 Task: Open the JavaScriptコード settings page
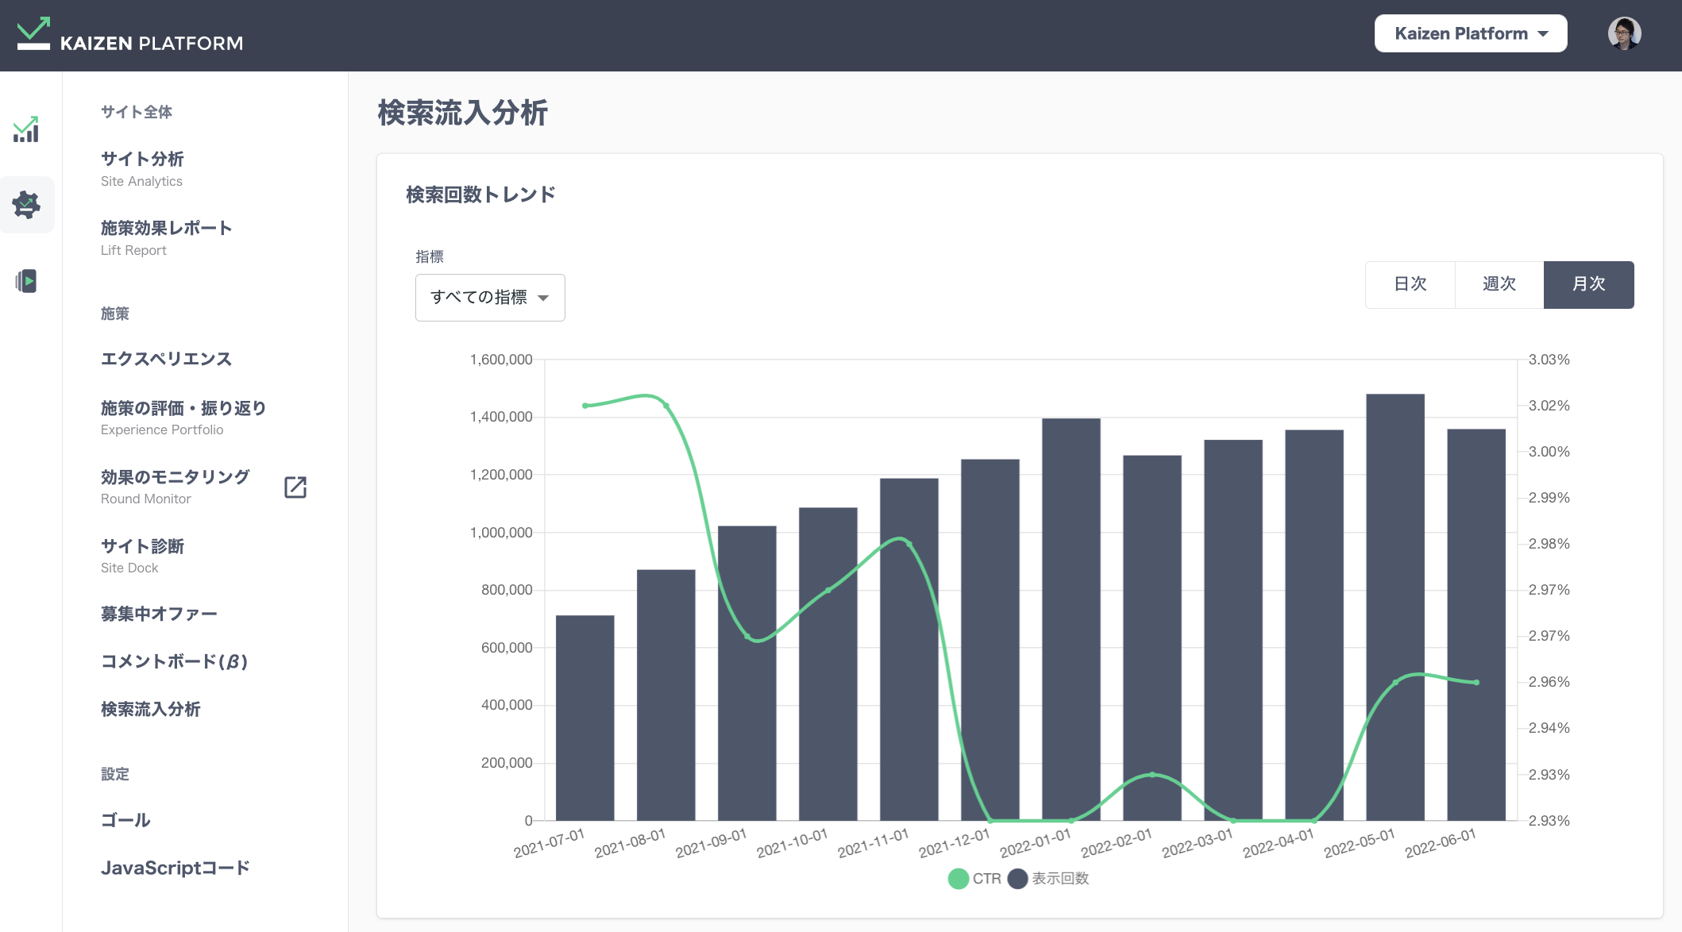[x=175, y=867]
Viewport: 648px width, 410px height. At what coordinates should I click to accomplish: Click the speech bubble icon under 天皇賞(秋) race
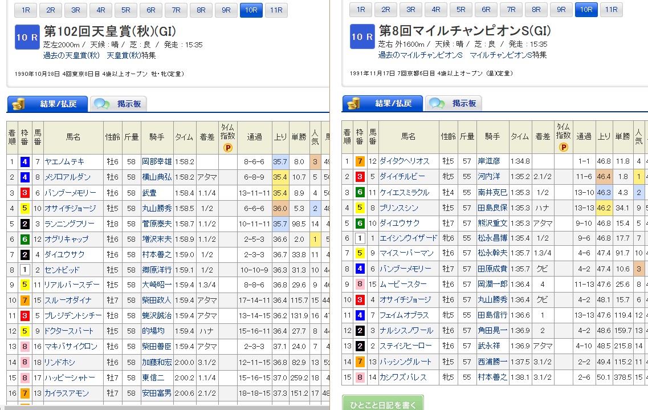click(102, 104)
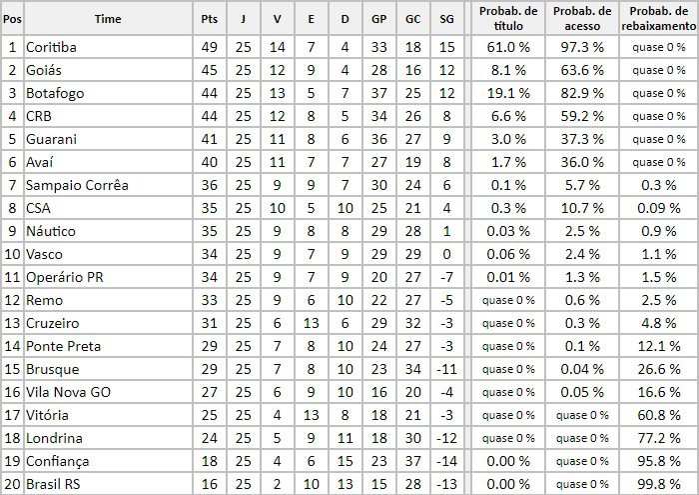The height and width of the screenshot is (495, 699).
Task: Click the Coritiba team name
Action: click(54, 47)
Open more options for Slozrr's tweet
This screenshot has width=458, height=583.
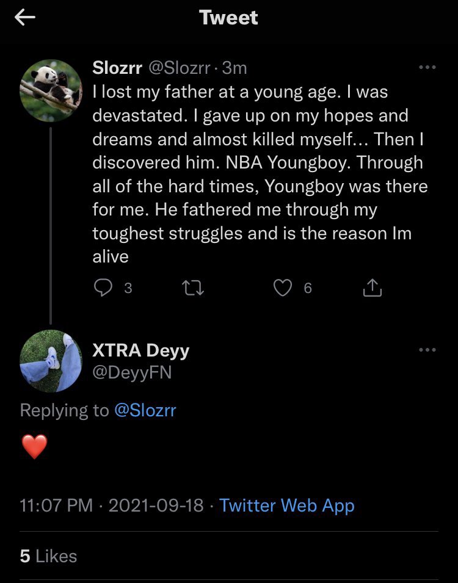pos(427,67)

###

Could you reproduce all of the lines above word for word, leaving the pictures out?

 Task: Open the JavaScriptコード settings page
[x=175, y=867]
Viewport: 648px width, 410px height. At what coordinates should I click to accomplish: Click the speech bubble icon under 天皇賞(秋) race
click(102, 104)
The height and width of the screenshot is (495, 699).
Task: Click the Coritiba team name
Action: click(54, 47)
Open more options for Slozrr's tweet
This screenshot has width=458, height=583.
pos(427,67)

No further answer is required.